Satellite navigation (sat nav) devices
Satellite navigation (sat nav) devices factsheet
Learn how to use these devices safely
Satellite navigation systems work by using satellites to track the position of the car. The satellites monitor a vehicle's heading, speed, and co-ordinates, which are then cross-referenced against a roadmap or database of zones stored aboard the car.
They can then give the driver directions to a destination by comparing the vehicles heading and co-ordinates with the layout of the road network. Several different types of Sat Navs are available to drivers, many of which are built into the vehicle itself.
A well used Sat Nav can help drivers plan routes and prevent drivers from making last minute lane changes or hesitating because they are not sure of the directions, however a badly used Sat Nav can cause a distraction and increase the risk of an accident. It is important that drivers understand how best to use their sat nav and learn not to use it when it may be dangerous to do so.
Tips on the safe use of sat navs
- Plan your journey in advance
Sat Navs will help you plan a route, not every aspect of a journey. RoSPA have produced a leaflet providing advice on journey planning. Planning a journey in advance can reduce the drivers reliance on the Sat Nav at dangerous times, and will also prompt drivers to think about issues such as fatigue and the best time to do the journey.
- Position the sat nav safely, out of the way of airbags and not obstructing a driver's vision
- Find a method of using the Sat Nav that is not distracting to you
- Always make the same observations to keep you safe that you would without the Sat Nav
- Learn from your mistakes and if in doubt, seek refresher training
- Organisations must ensure that staff can use Sat Navs safely
Even if an organisation has not provided the Sat Nav system and it is owned by their employee who is using it whilst at work, they must still ensure that drivers are not using it dangerously.
Speed warning devices
There are several devices currently available on the market that can alert drivers to the presence of speed cameras and accident black spots. They are marketed and sold on the basis that they aim to prevent accidents.

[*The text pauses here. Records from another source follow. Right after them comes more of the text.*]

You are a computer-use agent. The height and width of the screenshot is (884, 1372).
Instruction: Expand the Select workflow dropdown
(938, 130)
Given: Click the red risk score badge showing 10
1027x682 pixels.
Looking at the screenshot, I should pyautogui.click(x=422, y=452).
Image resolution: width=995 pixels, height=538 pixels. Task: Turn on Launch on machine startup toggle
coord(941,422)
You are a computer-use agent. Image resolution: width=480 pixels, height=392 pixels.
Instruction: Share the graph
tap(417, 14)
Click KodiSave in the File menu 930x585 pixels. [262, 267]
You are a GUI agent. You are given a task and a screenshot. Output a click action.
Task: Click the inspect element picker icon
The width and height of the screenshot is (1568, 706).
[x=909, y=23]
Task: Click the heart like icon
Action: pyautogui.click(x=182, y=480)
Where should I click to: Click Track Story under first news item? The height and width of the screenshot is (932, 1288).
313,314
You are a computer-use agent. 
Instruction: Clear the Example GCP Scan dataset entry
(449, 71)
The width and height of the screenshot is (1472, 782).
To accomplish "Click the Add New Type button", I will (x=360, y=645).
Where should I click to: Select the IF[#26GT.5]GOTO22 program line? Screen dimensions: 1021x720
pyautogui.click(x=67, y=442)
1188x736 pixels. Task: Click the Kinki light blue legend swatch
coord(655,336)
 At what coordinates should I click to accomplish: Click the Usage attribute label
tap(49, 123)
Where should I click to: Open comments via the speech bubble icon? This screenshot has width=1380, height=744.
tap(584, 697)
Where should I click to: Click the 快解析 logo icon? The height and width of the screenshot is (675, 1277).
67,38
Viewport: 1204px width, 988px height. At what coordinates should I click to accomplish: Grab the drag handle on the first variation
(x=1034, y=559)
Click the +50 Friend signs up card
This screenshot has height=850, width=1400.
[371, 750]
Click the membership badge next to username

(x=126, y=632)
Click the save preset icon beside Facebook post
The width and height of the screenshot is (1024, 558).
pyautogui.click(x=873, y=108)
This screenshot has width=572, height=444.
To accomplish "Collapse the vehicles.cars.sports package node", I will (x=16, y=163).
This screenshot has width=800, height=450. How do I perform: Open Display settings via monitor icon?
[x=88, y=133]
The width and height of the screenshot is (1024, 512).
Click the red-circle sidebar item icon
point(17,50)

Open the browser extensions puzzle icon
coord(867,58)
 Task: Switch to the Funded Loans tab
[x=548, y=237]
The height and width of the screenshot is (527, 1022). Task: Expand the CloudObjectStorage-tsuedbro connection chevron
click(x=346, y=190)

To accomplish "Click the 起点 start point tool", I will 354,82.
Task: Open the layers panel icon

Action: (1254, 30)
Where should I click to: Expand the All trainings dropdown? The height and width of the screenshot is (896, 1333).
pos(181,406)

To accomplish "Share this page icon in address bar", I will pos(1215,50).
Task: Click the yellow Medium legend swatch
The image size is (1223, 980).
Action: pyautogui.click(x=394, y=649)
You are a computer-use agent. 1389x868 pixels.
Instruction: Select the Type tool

Although drivers are informed about the dangers of the road ahead via road signs and the speed limits of the road, these devices can provide additional information about some areas where drivers need to take extra care - for example around schools and on stretches of road with an accident history.
The Road Safety Act 2006 has made fitting or using a device that detects or interferes with equipment used to assess a vehicles speed illegal. Devices that warn drivers that they are in an area where cameras are used to enforce the speed limit are not illegal, as they do not "detect" the camera itself.
Speed Enforcement Warning Devices that work in this manner should not be used as a replacement for good observation of the road and vehicle speed. Drivers should use them as a reminder to check the speed that their car is driving at, not as a prompt to only slow down in areas where they are more likely to get caught for speeding. Traffic police or other speed enforcement can still catch drivers who are breaking the speed limit in areas that are not included in the system.